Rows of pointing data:
====
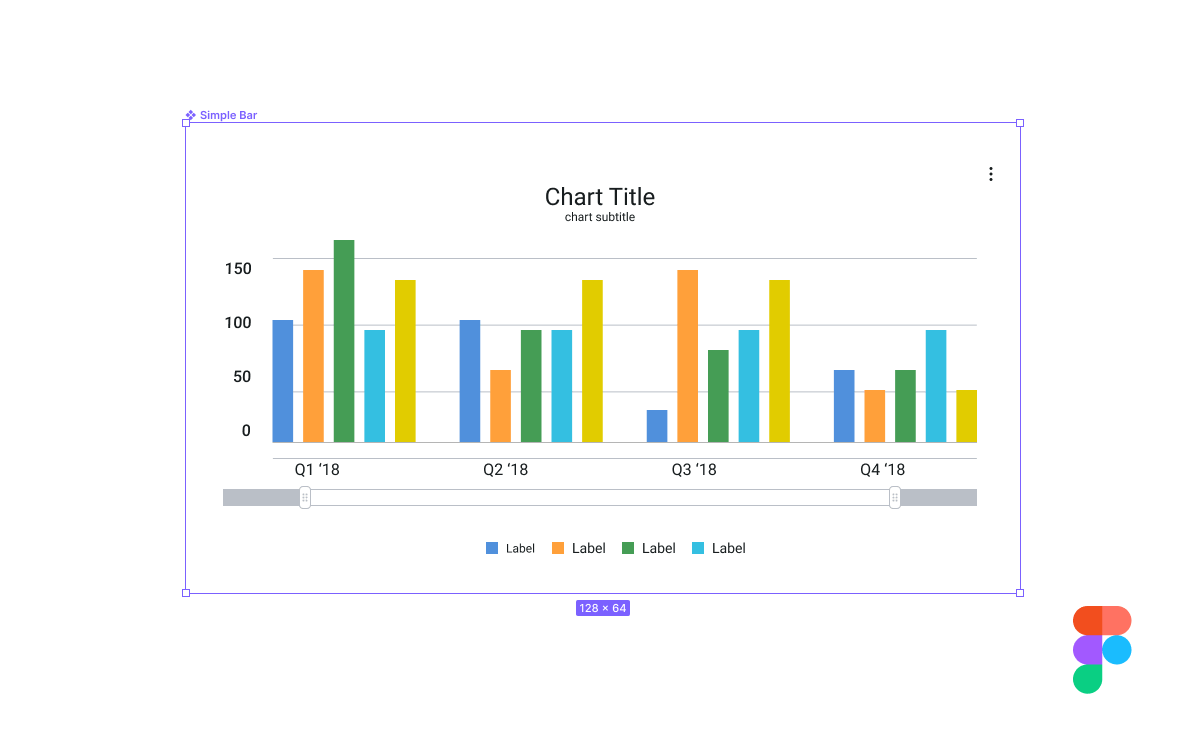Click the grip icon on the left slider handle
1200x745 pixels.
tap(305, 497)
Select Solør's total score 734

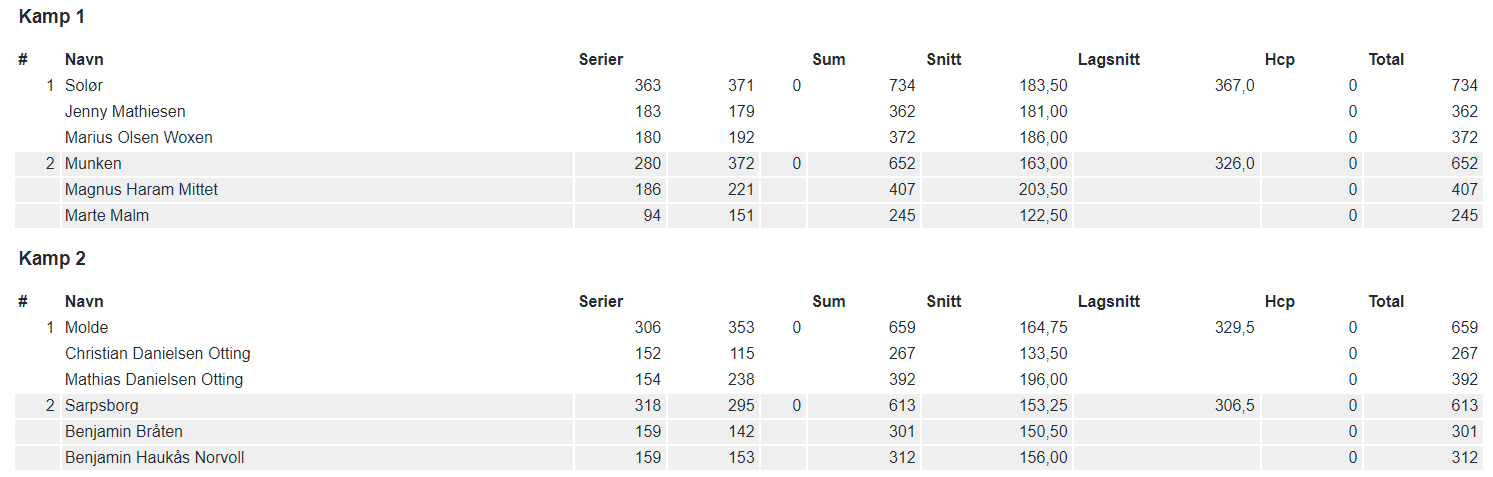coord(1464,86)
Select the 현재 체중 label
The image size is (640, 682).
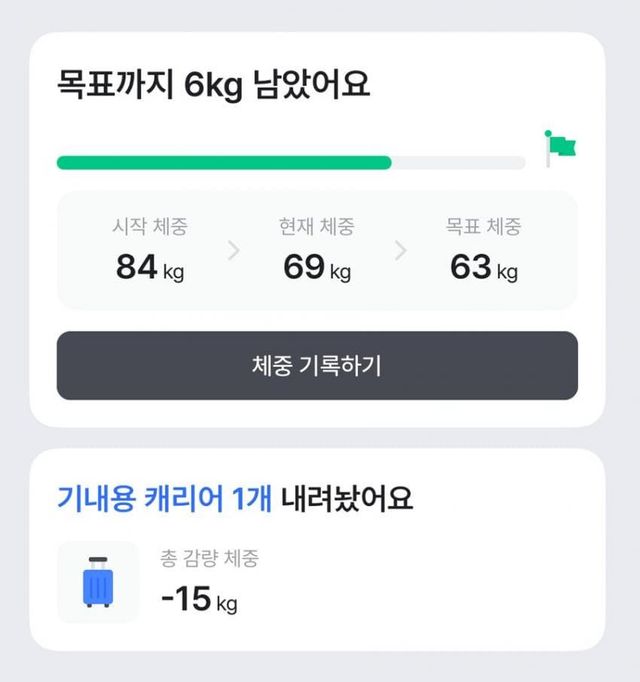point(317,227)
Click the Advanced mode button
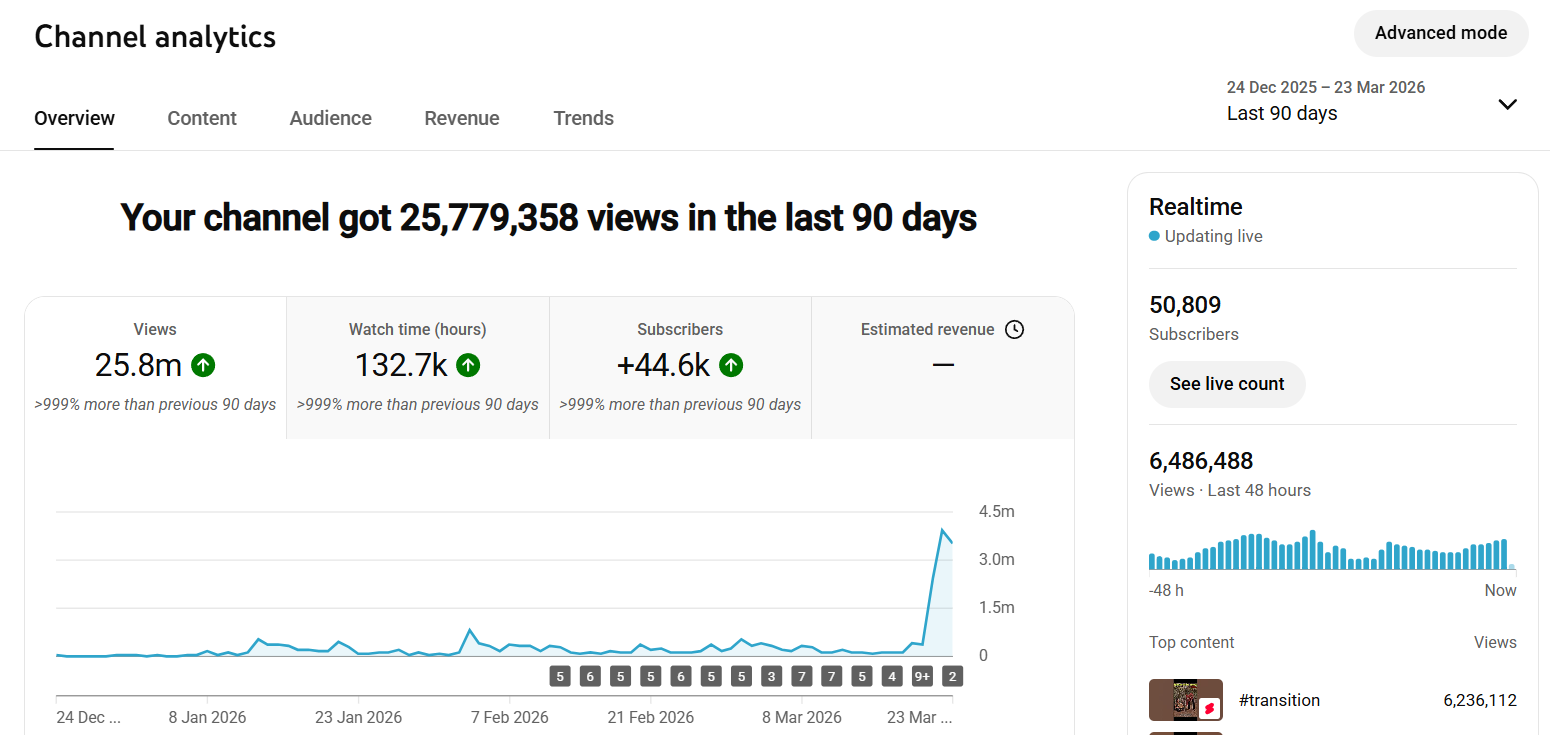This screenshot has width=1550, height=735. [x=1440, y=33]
====
TO BE DONE:
Which lines in the records above contain the word "Select", with case counting? Find each one and copy it in full.

EXERCISE RESPONSE:
Select Solør's total score 734
Select the 현재 체중 label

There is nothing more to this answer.